▶ Information shown
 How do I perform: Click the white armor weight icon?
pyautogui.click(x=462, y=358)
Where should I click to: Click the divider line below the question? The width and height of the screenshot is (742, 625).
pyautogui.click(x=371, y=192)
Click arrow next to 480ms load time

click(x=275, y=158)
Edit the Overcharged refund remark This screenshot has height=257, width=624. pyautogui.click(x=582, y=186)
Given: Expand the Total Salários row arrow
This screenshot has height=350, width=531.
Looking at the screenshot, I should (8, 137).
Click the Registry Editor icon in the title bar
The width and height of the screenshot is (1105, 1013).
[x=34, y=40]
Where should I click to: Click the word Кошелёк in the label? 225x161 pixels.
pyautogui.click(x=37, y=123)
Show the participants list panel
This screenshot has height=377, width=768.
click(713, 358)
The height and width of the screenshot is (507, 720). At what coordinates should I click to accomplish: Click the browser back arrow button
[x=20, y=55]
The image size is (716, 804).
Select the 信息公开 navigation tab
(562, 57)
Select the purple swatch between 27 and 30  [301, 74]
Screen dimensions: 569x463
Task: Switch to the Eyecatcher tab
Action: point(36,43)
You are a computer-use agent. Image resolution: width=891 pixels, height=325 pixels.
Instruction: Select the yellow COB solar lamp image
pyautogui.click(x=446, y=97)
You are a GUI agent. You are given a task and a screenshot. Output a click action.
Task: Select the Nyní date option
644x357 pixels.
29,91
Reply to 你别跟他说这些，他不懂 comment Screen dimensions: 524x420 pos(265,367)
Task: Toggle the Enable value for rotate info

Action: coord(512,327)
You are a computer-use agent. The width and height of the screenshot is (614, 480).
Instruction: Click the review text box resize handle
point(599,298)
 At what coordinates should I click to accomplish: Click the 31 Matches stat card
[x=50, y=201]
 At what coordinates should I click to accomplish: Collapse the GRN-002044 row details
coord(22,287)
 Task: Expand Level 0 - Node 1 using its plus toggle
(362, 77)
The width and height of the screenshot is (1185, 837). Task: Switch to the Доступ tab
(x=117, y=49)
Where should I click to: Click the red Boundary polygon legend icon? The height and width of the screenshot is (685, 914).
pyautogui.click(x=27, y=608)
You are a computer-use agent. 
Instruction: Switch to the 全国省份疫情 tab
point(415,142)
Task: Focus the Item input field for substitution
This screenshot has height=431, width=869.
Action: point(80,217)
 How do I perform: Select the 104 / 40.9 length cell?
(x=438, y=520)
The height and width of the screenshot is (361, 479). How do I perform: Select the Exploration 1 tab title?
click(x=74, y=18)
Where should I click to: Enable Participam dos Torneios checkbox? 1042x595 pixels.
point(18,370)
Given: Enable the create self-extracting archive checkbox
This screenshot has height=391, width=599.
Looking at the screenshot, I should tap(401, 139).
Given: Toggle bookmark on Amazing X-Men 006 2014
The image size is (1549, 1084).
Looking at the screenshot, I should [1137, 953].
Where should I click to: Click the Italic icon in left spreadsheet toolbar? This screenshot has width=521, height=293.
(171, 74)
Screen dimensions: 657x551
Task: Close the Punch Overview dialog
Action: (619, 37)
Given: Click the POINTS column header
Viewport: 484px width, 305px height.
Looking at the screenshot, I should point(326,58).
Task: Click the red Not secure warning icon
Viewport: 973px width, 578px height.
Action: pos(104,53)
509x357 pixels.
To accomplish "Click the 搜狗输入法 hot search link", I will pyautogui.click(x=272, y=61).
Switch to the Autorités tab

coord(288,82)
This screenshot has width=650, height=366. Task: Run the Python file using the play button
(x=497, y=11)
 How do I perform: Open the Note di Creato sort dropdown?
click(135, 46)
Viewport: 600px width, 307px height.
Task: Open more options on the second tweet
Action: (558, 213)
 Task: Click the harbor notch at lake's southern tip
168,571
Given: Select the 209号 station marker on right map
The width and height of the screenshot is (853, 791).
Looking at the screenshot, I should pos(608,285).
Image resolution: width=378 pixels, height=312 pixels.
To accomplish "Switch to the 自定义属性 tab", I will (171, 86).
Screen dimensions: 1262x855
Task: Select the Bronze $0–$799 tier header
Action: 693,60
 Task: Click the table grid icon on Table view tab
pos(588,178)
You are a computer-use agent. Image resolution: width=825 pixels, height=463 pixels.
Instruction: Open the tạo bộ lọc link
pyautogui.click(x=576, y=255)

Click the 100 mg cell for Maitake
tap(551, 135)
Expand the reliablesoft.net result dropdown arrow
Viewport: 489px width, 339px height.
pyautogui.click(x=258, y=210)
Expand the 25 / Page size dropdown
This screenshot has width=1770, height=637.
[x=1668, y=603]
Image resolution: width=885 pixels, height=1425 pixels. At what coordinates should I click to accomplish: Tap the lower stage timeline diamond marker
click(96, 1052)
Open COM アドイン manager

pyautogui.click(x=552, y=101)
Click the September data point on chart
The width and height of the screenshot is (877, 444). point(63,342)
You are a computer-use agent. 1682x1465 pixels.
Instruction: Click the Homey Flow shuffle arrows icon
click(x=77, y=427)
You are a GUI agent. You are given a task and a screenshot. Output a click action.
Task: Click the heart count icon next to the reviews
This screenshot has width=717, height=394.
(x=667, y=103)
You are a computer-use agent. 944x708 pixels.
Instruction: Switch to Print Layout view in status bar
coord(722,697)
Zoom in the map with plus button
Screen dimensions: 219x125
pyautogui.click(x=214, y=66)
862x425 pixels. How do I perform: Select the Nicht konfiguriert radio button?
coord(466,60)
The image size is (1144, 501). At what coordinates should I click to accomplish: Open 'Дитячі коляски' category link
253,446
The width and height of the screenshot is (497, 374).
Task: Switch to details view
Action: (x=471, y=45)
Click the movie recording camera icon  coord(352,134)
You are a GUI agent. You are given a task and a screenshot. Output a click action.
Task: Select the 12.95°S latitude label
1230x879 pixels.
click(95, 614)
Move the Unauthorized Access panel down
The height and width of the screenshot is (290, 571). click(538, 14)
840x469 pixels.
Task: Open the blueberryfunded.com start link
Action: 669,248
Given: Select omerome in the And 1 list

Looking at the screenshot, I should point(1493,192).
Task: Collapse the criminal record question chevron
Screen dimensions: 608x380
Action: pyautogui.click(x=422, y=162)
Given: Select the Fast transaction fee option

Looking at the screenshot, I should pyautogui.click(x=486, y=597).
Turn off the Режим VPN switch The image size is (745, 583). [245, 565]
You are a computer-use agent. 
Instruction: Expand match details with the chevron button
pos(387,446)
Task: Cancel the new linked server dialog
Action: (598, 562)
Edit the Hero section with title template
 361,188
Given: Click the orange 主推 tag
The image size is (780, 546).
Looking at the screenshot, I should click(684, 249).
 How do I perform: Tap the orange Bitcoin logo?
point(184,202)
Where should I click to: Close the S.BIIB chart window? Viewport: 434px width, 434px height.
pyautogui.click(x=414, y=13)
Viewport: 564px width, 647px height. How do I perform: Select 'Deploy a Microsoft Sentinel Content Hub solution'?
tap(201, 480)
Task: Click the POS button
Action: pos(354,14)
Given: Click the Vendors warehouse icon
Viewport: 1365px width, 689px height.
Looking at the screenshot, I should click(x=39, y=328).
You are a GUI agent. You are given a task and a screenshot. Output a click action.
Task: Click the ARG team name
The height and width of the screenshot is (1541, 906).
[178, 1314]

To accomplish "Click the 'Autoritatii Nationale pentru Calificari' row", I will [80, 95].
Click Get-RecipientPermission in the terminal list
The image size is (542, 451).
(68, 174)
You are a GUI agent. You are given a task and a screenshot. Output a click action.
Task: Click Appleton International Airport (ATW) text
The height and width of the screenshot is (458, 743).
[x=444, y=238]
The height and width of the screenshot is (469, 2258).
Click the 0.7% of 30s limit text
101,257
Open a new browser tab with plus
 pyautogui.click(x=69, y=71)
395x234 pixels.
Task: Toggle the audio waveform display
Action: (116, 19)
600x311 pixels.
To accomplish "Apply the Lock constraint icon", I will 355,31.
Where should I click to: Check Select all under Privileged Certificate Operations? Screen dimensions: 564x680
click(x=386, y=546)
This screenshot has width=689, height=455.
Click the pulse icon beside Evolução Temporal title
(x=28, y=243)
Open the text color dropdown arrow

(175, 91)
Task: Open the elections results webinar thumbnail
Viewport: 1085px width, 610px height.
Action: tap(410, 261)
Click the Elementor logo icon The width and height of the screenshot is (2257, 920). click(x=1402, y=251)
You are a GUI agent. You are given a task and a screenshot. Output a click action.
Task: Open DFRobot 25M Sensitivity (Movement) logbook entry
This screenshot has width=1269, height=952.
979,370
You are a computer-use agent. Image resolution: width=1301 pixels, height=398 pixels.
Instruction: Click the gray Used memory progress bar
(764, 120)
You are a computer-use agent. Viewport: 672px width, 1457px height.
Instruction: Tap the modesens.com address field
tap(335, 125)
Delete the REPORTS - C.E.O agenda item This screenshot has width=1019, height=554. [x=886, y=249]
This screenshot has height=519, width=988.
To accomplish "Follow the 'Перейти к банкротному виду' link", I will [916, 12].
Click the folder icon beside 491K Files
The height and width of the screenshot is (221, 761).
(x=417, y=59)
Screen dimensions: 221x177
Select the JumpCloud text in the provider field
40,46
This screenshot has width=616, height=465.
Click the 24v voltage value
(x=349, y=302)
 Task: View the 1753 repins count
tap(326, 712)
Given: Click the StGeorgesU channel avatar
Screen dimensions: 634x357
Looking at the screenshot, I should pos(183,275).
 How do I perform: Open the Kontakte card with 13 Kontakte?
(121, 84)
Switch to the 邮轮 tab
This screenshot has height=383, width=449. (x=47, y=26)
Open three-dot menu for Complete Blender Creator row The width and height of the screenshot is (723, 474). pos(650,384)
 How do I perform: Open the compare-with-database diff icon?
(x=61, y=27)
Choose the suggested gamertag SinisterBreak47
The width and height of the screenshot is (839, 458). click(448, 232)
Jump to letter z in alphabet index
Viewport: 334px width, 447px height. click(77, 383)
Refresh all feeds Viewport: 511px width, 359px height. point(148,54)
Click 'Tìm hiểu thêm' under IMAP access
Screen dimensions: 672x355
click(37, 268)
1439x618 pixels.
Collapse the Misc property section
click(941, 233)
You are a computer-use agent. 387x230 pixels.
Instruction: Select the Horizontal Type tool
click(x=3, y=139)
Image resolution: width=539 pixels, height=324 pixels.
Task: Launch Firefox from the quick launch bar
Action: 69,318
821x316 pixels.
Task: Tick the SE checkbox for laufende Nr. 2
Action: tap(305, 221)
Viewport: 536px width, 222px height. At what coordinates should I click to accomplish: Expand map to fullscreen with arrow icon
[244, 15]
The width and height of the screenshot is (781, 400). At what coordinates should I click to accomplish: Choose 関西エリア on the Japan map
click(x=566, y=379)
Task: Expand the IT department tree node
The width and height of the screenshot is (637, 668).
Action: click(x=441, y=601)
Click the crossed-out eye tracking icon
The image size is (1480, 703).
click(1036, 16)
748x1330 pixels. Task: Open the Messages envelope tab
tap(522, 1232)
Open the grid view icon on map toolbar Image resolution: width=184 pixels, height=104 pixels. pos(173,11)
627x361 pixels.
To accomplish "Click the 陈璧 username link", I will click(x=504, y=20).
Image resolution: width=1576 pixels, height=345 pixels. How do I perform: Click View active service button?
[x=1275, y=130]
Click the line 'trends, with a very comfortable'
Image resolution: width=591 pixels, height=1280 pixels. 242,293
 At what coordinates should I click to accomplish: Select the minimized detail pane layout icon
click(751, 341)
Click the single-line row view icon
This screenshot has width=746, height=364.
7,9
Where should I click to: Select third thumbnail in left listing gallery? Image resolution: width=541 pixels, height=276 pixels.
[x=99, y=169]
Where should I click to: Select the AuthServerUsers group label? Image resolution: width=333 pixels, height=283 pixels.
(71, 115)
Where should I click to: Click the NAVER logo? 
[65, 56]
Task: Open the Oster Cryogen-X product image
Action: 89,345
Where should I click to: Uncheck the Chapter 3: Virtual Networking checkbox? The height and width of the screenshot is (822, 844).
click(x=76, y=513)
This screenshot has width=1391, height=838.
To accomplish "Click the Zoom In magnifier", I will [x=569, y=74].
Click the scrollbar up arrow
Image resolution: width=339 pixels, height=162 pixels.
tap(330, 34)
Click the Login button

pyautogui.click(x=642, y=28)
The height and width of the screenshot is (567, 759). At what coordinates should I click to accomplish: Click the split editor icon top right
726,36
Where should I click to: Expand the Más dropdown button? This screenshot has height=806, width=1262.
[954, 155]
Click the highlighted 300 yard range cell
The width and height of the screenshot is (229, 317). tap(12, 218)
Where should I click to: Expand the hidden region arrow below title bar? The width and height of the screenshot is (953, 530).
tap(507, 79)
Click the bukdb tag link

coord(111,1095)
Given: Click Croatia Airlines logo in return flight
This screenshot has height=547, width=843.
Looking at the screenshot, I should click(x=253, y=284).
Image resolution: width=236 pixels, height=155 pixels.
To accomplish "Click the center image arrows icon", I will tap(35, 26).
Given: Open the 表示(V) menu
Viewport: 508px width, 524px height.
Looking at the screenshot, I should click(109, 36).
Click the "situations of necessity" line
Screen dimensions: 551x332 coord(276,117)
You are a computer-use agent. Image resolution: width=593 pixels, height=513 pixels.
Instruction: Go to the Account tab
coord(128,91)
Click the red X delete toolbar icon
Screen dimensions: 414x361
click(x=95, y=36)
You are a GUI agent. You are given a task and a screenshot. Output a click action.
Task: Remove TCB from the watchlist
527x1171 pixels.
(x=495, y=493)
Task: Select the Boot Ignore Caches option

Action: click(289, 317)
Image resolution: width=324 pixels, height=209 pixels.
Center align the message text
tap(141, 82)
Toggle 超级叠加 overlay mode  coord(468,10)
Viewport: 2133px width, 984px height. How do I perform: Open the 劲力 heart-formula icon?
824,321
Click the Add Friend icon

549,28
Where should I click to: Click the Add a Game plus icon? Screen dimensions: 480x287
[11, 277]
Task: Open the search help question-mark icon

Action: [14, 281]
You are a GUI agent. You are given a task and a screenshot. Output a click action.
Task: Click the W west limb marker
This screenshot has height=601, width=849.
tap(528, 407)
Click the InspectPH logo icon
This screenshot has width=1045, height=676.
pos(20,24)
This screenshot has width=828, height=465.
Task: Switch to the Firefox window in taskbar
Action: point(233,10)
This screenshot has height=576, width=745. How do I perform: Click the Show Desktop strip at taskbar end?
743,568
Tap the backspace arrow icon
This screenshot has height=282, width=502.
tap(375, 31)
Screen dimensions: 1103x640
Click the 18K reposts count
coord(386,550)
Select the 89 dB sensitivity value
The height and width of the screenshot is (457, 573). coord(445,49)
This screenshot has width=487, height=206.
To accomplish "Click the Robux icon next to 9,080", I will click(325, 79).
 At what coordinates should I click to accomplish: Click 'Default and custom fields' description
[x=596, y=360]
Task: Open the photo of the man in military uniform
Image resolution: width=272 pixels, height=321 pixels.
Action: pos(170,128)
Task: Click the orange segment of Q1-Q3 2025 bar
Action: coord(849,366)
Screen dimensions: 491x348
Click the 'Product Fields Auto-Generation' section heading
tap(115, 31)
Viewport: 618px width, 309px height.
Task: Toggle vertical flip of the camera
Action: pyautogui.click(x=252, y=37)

▶ What is needed
Look through the material above and pick out each line holding the word "menu".

▶ Expected output
Open three-dot menu for Complete Blender Creator row The width and height of the screenshot is (723, 474). pos(650,384)
Given: Open the 表示(V) menu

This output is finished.